La première fois que j'ai vu ce western, c'était dans un ciné-club quand j'étais étudiant ; j'avais été littéralement ébloui et transporté par le film. Je me souviens que si j'en avais eu la possibilité, je serais allé le revoir séance tenante.
Au lieu de ça, à la fin, il y avait un débat organisé par le ciné-club avec un "spécialiste" qui drivait les débats et surtout faisait passer son point de vue. Et alors que j'étais encore sur mon petit nuage, il n'a cessé de démolir le film (et ce n'était pas un western, et c'était mal réalisé, et c'était mal joué, etc … etc …). J'étais sorti de là pas du tout convaincu (voire même écœuré) en restant sur ma propre impression.

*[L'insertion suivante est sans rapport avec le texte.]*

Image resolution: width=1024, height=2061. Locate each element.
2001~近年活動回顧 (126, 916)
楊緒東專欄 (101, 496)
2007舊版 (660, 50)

Environ quarante plus tard, en possession du DVD, je l'ai revu plusieurs fois en VO et en VF. J'ai aussi lu des articles élogieux et catastrophiques (du genre du "spécialiste" cité plus haut).
Et bien, je dois dire que j'aime toujours énormément ce film qui me semble être justement un concentré de ce qu'on trouve habituellement dans les westerns ou de ce qu'on doit trouver dans les westerns. Une épure, oserais-je dire … (comme certains films de Melville). J'ai presqu'envie de dire qu'on n'est vraiment pas loin du tragique grec.
C'est l'histoire d'un homme face à lui-même, face à son devoir, face à sa femme et face à la population. Il a un peu moins de quatre-vingt minutes pour faire le tour de tout ça sachant qu'il va peut-être mourir.
Mais c'est aussi un suspense poignant, pas haletant, poignant. Un peu comme un temps d'orage très lourd, très pénible que le premier éclair puis la pluie délivrent brusquement.
Un suspense soigneusement entretenu par la chanson répétée mezzo voce, obsédante et aussi par la solitude de cet homme qui arpente en vain les rues de la ville.
Un suspense cassé, interrompu de façon insupportable lors du débat délirant dans l'église ou de la bagarre entre le sheriff et son ancien adjoint où le spectateur se dit : mais qu'ils arrêtent de bavasser ! Ils ne se rendent pas compte que l'heure tourne ! Et le suspense repart de plus belle.
Ensuite il y a le jeu des acteurs principaux Gary Cooper et Grace Kelly, superbes de sobriété et de mutisme : les silences et les regards. Les visages tragiques.
Parmi les seconds rôles, Katy Jurado et son beau regard, lui aussi tragique.
Le noir et blanc, que certains critiquent : justement, il convient tout-à-fait avec l'aridité du sujet, avec la rigueur et l'intransigeance des deux personnages principaux.